- [Written problem]: Reproduce the passage below on Colorado special districts and water supply, from "Special districts in the" up to and including "backup water sources.".

* begin Text extract *

Although special districts can levy property taxes to support their operations, they lack the authority of municipal governments to regulate land use considerations, like zoning or development density, within their boundaries. When forming, every special district must win approval from local officials—most often a city council or board of county commissioners—for its “service plan,” a basic overview of the district’s intended service area, infrastructure and financial strategy. Local officials have the power to deny a special district’s service plan if they deem it deficient, but because many of them lack expertise in water issues and are eager to see special districts spur new development, these service plans don’t always get sufficiently stringent review.
“The prospect of additional tax revenue is a huge motivation for county commissioners to approve special districts,” says Dick Brown, a lobbyist for the Pike’s Peak Regional Water Authority, a consortium of 15 water providers serving the area around Colorado Springs. “Local officials feel they have a responsibility to encourage economic development, and I would also think that dependent upon the size and sophistication of the county government, they may not have the staff and resources to dig very deep into these [water-related] ideas and concepts.”
In an attempt to bridge this knowledge gap, many local governments require that officials consult with the Division of Water Resources when reviewing service plans, because that agency maintains comprehensive data on the water supply and commitments of every water provider in the state.
“We look at two things: is the water supply adequate, and will [the service plan] prevent injury to other water users?” says State Engineer Dick Wolfe. “Our response is just advisory, but in most cases the local government will adhere to our recommendation.”
Special districts in the water supply equation
The methods special districts in Colorado use to secure their water supplies are as varied as the districts themselves. Some operate their own pipelines, treatment plants and reservoirs, while others buy excess water from municipal utilities or share water and infrastructure with other providers. In Eagle County, for instance, six metropolitan districts originally founded by developers to serve communities like Eagle-Vail, Avon and Beaver Creek partnered in 1984 to create the Upper Eagle Regional Water Authority, linking their systems to enable the movement of water throughout the Eagle Valley and ensure reliable backup water sources.
“Our area has been growing for 50 years, so if our early water boards had just supplied each development singularly, it wouldn’t have turned out as well,” says Diane Johnson, communications and public affairs manager for the Eagle River Water and Sanitation District, which manages the Upper Eagle Regional Water Authority. “Those early boards had to project where they were going to be in the future and combine infrastructure to prepare for future growth.”
As Colorado’s water supply gets tighter in the face of population growth, drought and climate change, the efficiency gained from sharing resources will likely become increasingly important. With that in mind, the developers behind Sterling Ranch, the new 12,000-home subdivision planned on 3,400 acres near Chatfield Reservoir, opted to create a wholesale water district when it came time to plan their water supply: the Dominion Water and Sanitation District.

* end Text extract *
* begin Excerpted data *

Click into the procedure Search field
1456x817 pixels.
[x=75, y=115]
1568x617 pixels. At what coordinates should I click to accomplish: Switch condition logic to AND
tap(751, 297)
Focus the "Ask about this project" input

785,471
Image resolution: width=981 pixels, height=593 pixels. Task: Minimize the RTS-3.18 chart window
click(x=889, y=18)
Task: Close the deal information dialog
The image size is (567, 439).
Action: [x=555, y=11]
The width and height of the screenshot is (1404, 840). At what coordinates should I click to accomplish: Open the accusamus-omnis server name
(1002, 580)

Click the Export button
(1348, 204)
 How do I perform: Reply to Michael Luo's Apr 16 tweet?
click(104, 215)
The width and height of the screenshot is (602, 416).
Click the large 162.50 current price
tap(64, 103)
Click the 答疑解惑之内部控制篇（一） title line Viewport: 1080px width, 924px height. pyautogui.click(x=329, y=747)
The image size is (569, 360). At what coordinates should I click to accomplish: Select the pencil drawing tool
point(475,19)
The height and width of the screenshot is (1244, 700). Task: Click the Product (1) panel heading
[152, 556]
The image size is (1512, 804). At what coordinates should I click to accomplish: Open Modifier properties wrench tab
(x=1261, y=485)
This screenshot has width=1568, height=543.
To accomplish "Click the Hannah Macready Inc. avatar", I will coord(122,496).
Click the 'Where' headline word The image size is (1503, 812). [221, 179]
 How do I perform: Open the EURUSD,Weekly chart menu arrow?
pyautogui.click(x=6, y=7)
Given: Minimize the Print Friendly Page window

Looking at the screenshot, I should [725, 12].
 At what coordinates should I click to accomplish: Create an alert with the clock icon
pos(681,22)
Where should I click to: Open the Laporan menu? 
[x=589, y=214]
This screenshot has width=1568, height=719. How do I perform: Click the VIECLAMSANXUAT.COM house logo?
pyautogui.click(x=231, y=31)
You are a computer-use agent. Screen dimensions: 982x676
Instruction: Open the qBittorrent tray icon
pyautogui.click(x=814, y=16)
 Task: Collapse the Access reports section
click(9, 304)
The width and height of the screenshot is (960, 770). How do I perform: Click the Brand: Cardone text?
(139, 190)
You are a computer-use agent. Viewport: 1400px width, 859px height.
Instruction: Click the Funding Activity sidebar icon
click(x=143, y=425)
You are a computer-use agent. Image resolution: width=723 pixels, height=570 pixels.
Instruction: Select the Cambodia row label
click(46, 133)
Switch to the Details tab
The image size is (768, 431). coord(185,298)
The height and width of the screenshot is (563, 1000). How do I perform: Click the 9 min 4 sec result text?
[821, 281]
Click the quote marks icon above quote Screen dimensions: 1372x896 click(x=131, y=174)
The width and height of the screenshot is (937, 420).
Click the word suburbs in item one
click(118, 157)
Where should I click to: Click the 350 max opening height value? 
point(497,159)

* end Excerpted data *

- [The response]:
Special districts in the water supply equation
The methods special districts in Colorado use to secure their water supplies are as varied as the districts themselves. Some operate their own pipelines, treatment plants and reservoirs, while others buy excess water from municipal utilities or share water and infrastructure with other providers. In Eagle County, for instance, six metropolitan districts originally founded by developers to serve communities like Eagle-Vail, Avon and Beaver Creek partnered in 1984 to create the Upper Eagle Regional Water Authority, linking their systems to enable the movement of water throughout the Eagle Valley and ensure reliable backup water sources.